Geo-location tracking issues
If an employer decides to pursue additional employee tracing and monitoring measures through various digital monitoring and tracking applications, it should both give employees advance notice of such monitoring and seek to ensure employee buy-in. In some states, employers may need to provide express notice and obtain consent before tracking an employee’s location, even during work hours. The installation of such applications on personal mobile devices could lead to concerns about infringing on employees’ ability to engage in protected organizing activities. Similarly, employers may also be collecting information about an employees’ private and personal movements and locations in non-work hours in a manner for which they have no permissible purpose to use or retain such information.  And, as a general matter, using mobile devices and applications to monitor employees’ locations to ensure social distancing or engage in contact tracing without the knowledge or consent of employees is likely to meet with employee disapproval and complaints.

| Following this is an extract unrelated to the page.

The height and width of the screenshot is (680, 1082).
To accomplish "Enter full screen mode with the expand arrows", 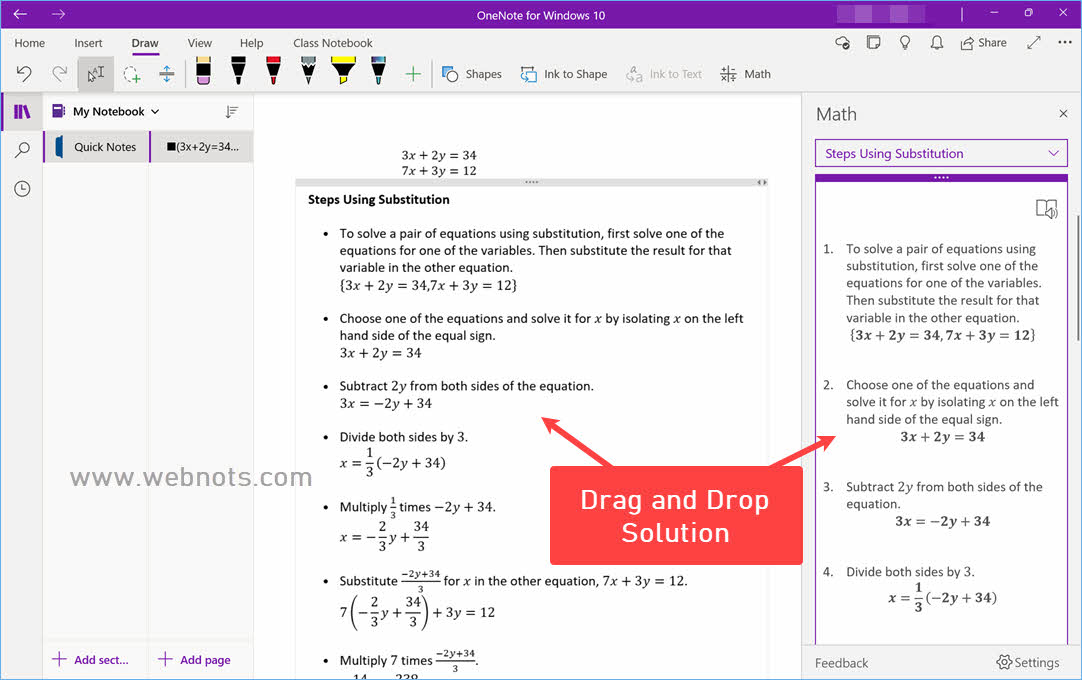I will (1034, 43).
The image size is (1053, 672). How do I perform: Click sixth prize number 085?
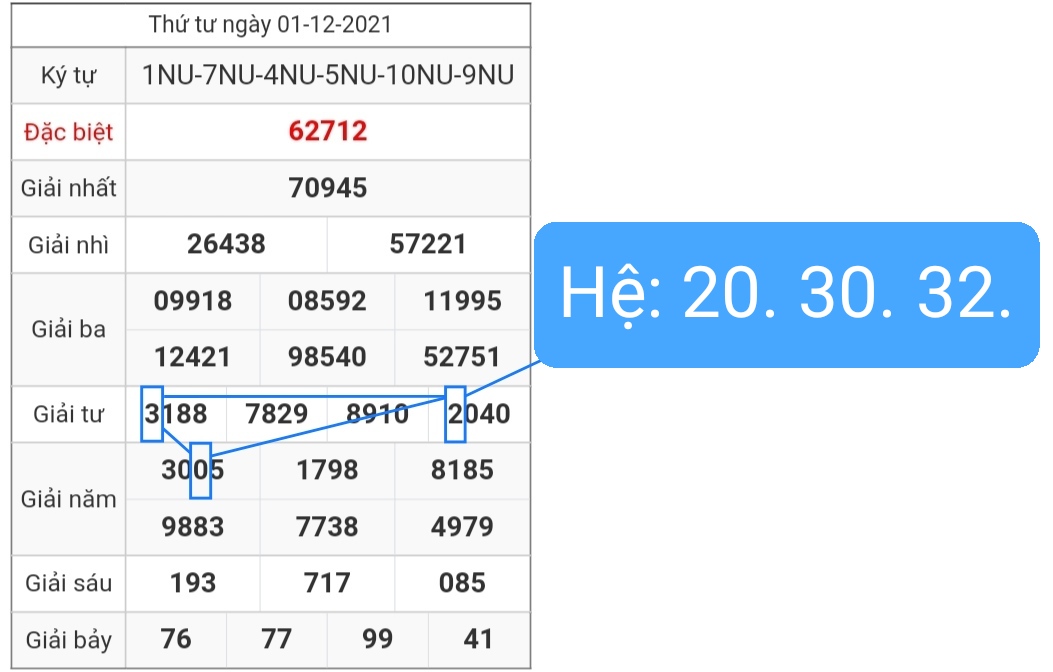click(462, 583)
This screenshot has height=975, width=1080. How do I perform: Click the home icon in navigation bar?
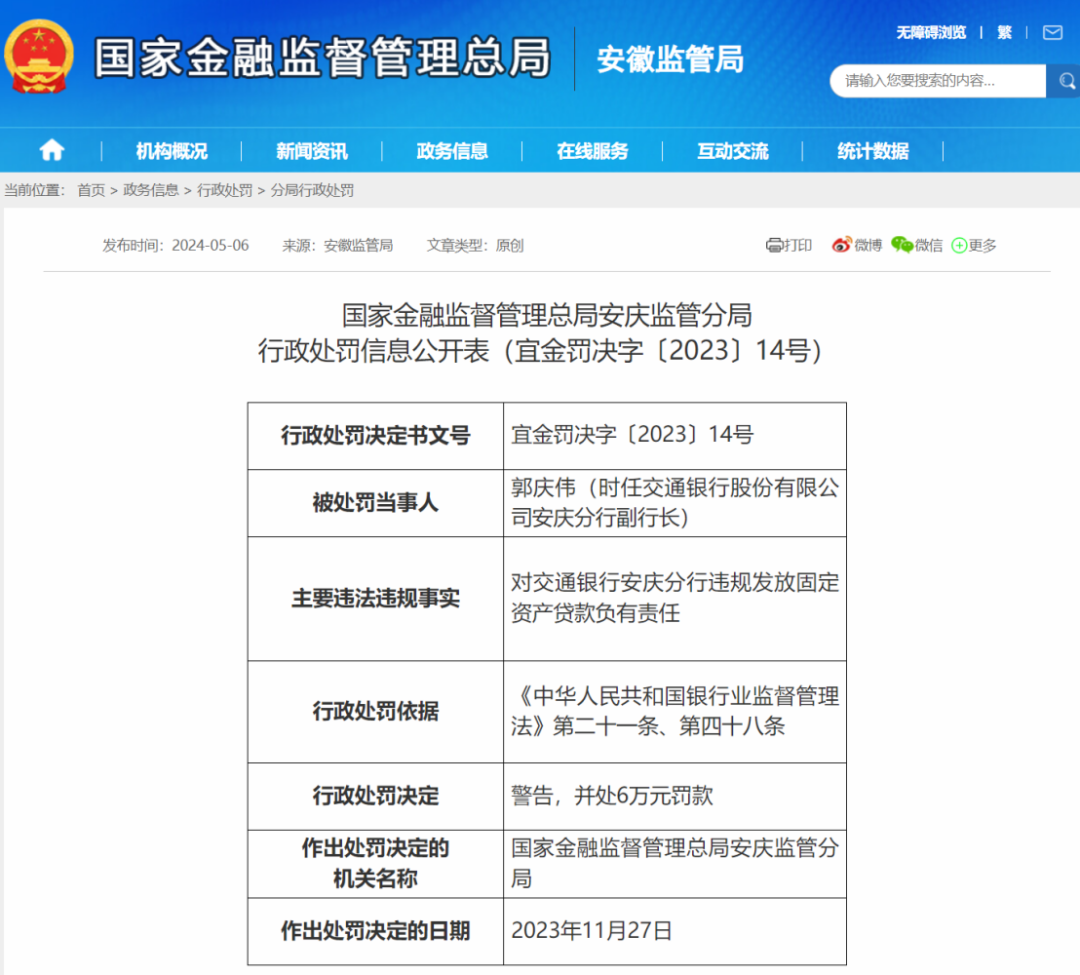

Implementing such workplace monitoring through mobile applications will likely require that employers modify and update existing employee manuals and privacy policies. An employer will have to determine whether such monitoring efforts are more difficult and time-consuming than they are worth compared to other forms of screening and testing.

Ultimately, the goal of any employee COVID-19 monitoring and screening policy is to help ensure the safety and health of employees, while at the same time making them feel comfortable in returning to the workplace. The use of such monitoring and tracking applications may be counter to this goal if employees are not fully comfortable with the information that is being collected about them.